Education alone cannot address poverty. However, it holds an important place among the numerous strategies that a welfare state must adopt to loosen the grip that chronic poverty has on its victims. A recent British study led by Anand Mani shows how poverty saps the energy of its victims. They often fail to keep up with the effort it takes to avail the state’s benefits. The daily struggles and anxieties of life reinforce the cycle of ill-health and missed appointments. In India, the state’s efforts are quite often mainly symbolic. The distribution of iron tablets or syrup to overcome chronic malnutrition among adolescent girls is a good instance. Had the famous mid-day meal been aimed at middle class children, it would have been priced more realistically. Greater flexibility to cope with price rise would have been permitted. Schemes for the poor are themselves so emaciated and stiff that they cannot be expected to make a significant difference in the lives of their beneficiaries.

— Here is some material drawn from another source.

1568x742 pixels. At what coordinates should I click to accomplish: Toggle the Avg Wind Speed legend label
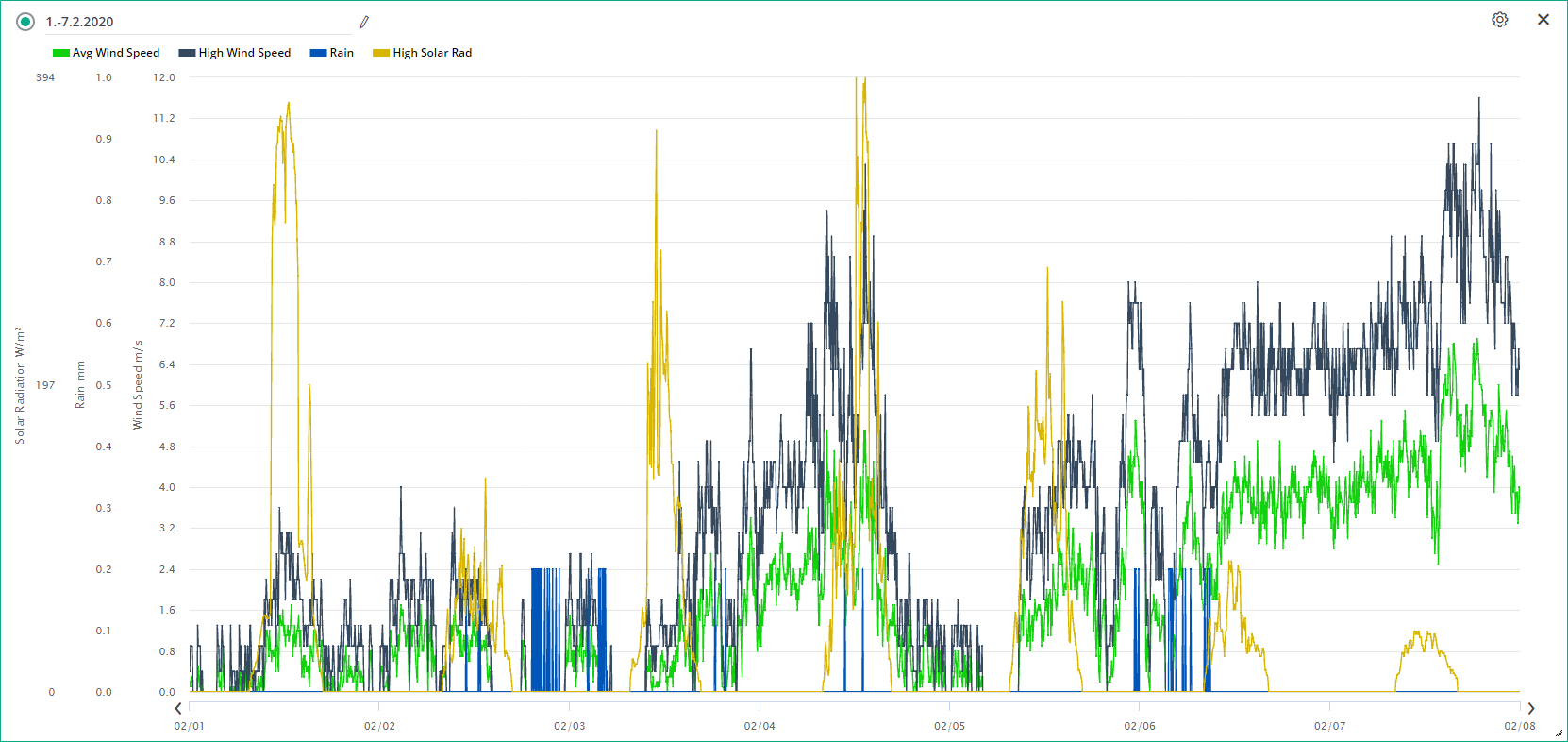point(116,53)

Nor are strategies to combat poverty sufficiently contextualised or flexible. Rigidity and uniformity are said to be necessary to avoid corruption and misuse. Even a distinction as broad as rural and urban is overlooked when plans to address the educational problems of poor children are designed. Whether a school has drowned in a dam or been blasted by insurgents or it has been demolished because it was collapsing anyhow, the officials in charge make no distinction or find ways to compensate for the loss of classes. Children studying in government schools are deemed to be poor and, therefore, unimportant. I remember visiting a village in Haryana where the children told me that their best teacher had been transferred away two months ahead of the annual examination. All over the country, government school children cope with the absence of their teachers during elections. It is the children who subsidise the cost of democracy while their parents enthusiastically cast their vote, hoping that it will lead to improvement in their lives.

For better training

Teachers can make a significant difference in the educational experience of poor children, but only if their training equips them with the awareness of what poverty means. Our training programmes are so wordy and wasteful, they make no effort to get into specific issues like poverty. A widespread belief in the ideology of social Darwinism prevents teachers from realising that children of the poor are like any other group of children, with individual differences of interest and motivation. According to this ideology, survival is the proof of being the fittest, hence only the exceptional child from a poor family is endowed by nature to succeed. Training courses don’t engage with such attitudes and beliefs. Teachers who work in mixed classrooms don’t expect all children to succeed in their own different ways. They focus on the few who look exceptional; the rest are believed to lack any potential. It is hardly surprising that the system of education makes so little impact on the majority of children from poorer backgrounds.

(The author is professor of education at Delhi University and a former NCERT director. This article is a shorter version of his silver jubilee lecture at the National Institute of Open Schooling.)